What is expected — Start at the line below containing "Task: Open the help book icon" and stop at the line containing "This screenshot has height=441, width=1568.". Repeat every line of that stretch exactly, and nothing outside it.

Material for the task —
■ ■ ■ ■
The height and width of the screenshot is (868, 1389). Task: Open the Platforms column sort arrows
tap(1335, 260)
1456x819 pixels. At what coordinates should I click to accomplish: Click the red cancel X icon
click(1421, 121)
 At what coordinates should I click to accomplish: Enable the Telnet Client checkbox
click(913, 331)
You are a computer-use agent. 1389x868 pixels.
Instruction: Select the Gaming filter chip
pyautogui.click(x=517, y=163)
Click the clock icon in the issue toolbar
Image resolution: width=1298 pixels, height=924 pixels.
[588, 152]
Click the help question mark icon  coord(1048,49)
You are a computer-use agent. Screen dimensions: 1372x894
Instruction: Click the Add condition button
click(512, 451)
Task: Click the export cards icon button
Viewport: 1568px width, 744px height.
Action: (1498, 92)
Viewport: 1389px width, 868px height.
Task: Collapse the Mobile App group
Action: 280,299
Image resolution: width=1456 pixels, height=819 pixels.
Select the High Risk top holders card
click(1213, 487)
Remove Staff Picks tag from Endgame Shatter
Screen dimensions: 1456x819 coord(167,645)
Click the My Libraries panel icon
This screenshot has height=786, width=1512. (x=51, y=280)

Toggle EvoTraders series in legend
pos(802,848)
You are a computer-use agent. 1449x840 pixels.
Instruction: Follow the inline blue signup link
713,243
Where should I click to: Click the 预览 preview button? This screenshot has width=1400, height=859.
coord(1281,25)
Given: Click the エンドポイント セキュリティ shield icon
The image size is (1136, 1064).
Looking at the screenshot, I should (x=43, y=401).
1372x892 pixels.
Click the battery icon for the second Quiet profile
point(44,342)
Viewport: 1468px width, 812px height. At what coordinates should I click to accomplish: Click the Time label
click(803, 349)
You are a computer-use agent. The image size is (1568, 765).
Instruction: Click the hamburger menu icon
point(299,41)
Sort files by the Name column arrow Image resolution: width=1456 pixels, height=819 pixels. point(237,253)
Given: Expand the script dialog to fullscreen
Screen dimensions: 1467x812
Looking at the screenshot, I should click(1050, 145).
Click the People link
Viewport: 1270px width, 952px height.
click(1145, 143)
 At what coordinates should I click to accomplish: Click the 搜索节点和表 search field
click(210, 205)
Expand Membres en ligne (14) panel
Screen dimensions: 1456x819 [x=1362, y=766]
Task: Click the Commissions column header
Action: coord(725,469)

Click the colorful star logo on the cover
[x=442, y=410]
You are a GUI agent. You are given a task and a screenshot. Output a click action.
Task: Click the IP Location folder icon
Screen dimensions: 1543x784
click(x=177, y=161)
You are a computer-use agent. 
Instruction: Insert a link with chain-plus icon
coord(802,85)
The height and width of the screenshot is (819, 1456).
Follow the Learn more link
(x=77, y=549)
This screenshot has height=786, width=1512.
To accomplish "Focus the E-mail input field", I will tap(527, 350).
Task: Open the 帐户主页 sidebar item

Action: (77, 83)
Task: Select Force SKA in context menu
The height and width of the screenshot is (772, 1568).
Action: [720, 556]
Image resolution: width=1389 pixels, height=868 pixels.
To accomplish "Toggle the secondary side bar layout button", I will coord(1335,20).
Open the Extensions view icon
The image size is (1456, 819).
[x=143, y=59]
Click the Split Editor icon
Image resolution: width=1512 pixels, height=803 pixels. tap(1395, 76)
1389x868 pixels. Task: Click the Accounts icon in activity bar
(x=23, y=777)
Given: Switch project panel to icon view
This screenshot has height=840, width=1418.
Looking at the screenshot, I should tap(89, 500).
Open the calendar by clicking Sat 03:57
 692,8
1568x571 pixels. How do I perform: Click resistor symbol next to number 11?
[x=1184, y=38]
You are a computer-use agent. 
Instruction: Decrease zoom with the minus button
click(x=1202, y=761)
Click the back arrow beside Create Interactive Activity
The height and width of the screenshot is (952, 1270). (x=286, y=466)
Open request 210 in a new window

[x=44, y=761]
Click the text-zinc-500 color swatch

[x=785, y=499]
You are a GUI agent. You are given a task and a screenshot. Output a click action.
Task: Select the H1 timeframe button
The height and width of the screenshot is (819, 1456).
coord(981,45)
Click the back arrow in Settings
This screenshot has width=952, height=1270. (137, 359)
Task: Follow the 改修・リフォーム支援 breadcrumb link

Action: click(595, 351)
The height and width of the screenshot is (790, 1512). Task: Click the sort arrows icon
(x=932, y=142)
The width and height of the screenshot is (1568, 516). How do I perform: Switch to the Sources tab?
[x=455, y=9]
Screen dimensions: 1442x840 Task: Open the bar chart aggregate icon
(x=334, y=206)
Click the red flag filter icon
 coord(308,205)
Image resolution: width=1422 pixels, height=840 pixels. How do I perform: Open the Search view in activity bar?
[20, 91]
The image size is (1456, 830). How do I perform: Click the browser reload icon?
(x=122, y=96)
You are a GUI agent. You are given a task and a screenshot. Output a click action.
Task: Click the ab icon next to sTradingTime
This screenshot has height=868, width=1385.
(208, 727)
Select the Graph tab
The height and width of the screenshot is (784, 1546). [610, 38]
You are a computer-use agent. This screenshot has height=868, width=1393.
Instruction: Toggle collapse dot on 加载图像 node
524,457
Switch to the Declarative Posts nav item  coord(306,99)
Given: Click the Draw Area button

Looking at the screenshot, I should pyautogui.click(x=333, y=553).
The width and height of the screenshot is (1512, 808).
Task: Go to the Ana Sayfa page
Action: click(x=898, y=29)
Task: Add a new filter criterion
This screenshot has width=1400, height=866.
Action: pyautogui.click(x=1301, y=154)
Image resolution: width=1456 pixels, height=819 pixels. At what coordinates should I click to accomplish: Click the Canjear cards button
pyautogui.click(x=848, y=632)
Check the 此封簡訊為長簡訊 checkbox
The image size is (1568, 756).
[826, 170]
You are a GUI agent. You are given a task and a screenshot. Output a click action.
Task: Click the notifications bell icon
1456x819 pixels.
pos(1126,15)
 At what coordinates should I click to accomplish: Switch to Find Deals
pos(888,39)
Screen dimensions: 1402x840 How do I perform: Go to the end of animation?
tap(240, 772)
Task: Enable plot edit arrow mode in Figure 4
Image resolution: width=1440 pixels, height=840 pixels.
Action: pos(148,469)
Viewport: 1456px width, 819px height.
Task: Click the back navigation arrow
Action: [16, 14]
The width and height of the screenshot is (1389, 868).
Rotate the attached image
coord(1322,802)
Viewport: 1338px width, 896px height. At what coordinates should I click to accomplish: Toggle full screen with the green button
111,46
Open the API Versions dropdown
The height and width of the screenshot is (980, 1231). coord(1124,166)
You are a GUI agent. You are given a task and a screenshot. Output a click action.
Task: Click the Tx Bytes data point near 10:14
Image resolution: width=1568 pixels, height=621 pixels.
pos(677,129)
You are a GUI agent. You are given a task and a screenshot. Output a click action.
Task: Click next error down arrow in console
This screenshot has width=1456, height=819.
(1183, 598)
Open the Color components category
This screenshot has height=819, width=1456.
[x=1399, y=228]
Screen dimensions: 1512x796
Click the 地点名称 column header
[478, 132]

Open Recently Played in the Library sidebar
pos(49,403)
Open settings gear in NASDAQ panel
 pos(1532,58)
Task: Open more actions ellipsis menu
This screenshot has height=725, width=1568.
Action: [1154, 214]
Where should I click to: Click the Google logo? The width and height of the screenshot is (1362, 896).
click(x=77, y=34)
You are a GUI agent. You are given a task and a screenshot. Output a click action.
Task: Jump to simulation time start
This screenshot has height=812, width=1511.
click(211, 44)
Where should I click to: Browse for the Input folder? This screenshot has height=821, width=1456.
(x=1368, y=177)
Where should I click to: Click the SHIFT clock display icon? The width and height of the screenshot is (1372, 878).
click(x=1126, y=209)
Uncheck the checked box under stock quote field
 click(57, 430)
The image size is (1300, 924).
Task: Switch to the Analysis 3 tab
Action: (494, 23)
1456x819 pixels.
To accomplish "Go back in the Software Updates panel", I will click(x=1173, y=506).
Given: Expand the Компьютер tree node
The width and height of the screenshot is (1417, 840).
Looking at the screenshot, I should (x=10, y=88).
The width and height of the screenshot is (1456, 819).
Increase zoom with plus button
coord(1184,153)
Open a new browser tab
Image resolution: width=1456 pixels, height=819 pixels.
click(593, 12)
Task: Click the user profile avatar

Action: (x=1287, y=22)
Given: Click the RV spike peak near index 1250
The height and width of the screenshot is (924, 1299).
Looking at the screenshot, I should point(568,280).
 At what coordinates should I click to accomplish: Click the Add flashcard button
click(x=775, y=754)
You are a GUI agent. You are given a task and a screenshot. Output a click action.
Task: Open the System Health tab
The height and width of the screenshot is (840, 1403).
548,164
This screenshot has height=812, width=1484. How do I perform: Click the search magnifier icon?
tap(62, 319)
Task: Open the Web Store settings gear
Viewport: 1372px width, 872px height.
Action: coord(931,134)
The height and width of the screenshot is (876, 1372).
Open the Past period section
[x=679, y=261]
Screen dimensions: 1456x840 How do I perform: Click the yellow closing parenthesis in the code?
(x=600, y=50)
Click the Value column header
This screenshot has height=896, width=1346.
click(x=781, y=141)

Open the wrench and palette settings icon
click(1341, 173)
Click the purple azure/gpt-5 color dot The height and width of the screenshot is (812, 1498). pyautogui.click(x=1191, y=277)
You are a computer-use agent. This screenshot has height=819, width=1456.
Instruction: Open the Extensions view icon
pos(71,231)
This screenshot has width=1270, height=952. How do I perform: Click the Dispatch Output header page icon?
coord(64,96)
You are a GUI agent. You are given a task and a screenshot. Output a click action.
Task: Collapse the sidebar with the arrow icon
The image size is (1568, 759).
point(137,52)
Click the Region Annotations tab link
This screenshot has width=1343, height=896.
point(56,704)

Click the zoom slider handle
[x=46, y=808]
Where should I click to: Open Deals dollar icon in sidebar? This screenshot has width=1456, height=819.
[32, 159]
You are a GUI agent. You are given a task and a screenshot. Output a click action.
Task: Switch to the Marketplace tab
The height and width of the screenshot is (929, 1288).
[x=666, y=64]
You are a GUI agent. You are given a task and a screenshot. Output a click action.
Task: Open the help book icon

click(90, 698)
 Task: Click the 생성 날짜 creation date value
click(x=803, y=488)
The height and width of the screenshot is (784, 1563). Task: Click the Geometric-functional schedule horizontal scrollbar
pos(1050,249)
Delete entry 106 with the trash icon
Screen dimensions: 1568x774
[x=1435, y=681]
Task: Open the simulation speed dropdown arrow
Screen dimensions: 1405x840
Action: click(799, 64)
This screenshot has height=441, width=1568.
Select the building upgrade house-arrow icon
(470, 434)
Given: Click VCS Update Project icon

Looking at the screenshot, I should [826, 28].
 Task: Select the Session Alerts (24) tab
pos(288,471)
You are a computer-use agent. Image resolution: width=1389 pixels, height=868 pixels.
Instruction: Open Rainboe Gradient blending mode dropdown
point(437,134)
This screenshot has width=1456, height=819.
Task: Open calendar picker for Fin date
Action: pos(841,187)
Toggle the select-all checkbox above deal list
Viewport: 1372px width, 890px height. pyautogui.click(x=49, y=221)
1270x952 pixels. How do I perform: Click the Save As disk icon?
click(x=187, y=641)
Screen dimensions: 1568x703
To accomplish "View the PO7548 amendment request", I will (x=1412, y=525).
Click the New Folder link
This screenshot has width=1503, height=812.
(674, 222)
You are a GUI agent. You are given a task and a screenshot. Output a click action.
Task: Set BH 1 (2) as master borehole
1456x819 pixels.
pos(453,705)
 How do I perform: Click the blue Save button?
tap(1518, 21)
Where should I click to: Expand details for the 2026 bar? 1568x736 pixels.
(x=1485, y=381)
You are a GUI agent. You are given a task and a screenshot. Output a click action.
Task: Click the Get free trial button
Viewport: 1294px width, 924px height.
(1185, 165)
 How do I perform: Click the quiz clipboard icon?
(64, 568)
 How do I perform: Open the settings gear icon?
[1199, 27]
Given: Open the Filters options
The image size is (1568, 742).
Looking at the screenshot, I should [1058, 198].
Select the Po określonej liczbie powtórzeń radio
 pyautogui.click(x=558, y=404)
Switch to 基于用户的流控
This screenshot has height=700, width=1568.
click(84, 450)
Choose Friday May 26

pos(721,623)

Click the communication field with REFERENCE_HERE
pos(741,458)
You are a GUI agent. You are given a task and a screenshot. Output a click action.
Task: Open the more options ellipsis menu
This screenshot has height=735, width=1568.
■ ■ ■ ■
Answer space —
Task: Open the help book icon

click(90, 698)
 Task: Click the 생성 날짜 creation date value
click(x=803, y=488)
The height and width of the screenshot is (784, 1563). Task: Click the Geometric-functional schedule horizontal scrollbar
pos(1050,249)
Delete entry 106 with the trash icon
Screen dimensions: 1568x774
[x=1435, y=681]
Task: Open the simulation speed dropdown arrow
Screen dimensions: 1405x840
Action: click(799, 64)
This screenshot has height=441, width=1568.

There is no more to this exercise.